Appeals Court Sides With Google In Battle Over 'Fraudulent' Search Listings

Siding with Google, a federal appellate court has refused to revive a lawsuit by a locksmith owner who blamed the search company for a decline in his business.

Baldino's Lock & Key Service, a locksmith based in Lorton, Virginia, argued that Google wrongly displayed listings for hundreds of unlicensed locksmiths, in order to collect ad revenue from them. The locksmith sued Google in 2014, alleging that the search company violated racketeering laws as well as false advertising laws by "publishing the names of illegally operating locksmiths."

Owner Mark Baldino says he lost more than $8 million in business since 2008, according to The New York Times.

He alleged in court papers that Google published more than 400 listings for locksmiths in Maryland, but that the state only had 150 licensed locksmiths in the state. In Virginia, Google allegedly posted more than 1,000 names of locksmiths, even though the state only had 325 people licensed to provide locksmith services.

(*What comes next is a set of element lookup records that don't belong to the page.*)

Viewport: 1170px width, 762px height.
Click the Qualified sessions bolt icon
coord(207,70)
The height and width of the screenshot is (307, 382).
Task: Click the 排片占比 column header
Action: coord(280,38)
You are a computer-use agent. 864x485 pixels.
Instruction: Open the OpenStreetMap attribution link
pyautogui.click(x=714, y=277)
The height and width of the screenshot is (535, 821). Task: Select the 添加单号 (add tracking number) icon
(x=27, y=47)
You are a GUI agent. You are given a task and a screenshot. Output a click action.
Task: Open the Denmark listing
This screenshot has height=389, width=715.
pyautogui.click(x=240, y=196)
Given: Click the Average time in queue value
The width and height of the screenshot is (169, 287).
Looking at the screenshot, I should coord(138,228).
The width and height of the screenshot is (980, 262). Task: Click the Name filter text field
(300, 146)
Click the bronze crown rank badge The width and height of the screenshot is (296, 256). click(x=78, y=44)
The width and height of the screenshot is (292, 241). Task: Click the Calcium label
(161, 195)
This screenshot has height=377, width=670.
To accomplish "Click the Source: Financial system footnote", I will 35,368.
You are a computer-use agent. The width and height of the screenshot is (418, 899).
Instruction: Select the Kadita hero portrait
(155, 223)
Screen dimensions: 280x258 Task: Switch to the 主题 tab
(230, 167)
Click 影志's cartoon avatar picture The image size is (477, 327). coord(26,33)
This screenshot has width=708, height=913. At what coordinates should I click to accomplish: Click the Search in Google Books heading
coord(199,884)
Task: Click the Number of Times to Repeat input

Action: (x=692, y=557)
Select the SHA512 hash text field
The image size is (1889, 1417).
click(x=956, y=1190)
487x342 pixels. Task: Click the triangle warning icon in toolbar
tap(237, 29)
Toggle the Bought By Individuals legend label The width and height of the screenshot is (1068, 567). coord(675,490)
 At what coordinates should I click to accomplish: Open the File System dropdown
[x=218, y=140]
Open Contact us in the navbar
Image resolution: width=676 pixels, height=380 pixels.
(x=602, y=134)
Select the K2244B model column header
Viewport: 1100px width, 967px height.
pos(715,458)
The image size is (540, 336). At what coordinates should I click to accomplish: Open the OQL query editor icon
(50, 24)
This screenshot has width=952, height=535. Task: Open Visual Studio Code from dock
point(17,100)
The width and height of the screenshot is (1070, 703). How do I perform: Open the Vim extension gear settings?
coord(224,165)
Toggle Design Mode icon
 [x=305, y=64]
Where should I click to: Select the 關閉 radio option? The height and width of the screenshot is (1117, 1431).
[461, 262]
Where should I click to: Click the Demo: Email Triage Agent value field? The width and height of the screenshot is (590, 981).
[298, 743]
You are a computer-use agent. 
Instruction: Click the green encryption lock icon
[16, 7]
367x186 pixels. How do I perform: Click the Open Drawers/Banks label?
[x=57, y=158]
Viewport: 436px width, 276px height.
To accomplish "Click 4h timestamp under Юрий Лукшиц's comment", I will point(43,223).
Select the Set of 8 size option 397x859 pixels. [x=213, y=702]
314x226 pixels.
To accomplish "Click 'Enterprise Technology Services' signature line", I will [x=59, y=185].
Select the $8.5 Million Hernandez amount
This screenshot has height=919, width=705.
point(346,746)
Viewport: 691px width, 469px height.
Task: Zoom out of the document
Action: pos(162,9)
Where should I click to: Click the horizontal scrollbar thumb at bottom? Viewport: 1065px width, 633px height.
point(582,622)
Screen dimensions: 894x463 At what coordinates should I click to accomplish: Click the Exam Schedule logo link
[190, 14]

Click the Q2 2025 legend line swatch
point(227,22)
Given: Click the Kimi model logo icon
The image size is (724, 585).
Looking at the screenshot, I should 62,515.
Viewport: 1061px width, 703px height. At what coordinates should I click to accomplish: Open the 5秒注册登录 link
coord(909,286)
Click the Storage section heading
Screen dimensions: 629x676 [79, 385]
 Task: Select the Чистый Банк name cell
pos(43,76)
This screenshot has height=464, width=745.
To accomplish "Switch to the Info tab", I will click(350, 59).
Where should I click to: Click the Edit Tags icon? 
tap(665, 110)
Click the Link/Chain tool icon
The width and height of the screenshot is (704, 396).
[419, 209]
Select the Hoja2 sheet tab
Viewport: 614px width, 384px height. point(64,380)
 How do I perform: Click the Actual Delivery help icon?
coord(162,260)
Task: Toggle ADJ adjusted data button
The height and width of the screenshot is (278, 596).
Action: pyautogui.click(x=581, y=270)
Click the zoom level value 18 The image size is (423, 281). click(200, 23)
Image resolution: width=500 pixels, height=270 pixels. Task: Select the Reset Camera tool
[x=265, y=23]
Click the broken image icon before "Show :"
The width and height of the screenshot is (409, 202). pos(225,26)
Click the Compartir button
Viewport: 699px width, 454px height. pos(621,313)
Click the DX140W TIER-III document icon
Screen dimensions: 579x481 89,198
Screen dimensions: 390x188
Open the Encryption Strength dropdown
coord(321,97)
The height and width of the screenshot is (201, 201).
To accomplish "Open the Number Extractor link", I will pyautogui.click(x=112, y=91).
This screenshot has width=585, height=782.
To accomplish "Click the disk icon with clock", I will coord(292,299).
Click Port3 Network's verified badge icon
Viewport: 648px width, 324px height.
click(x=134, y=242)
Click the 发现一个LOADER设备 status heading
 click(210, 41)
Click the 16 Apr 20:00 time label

Baldino also took issue with search results that went beyond mere links, but also showed businesses' locations on a map, pictures and reviews. He alleged Google's platform was "aiding and abetting a fraud" by "creating a picture of legitimacy for an illegal and fraudulent listing."

U.S. District Court Judge Claude Hilton in the Eastern District of Virginia dismissed the lawsuit in January, ruling that Google wasn't responsible for any misrepresentations in its search results. "The unlicensed and illegal locksmiths are the advertisers that made representations," Hilton wrote.

Baldino appealed to the 4th Circuit Court of Appeals, which upheld Hilton's ruling. "The locksmiths who generated the information ... are solely responsible for making any faulty or misleading representations or descriptions of fact," an appellate panel wrote.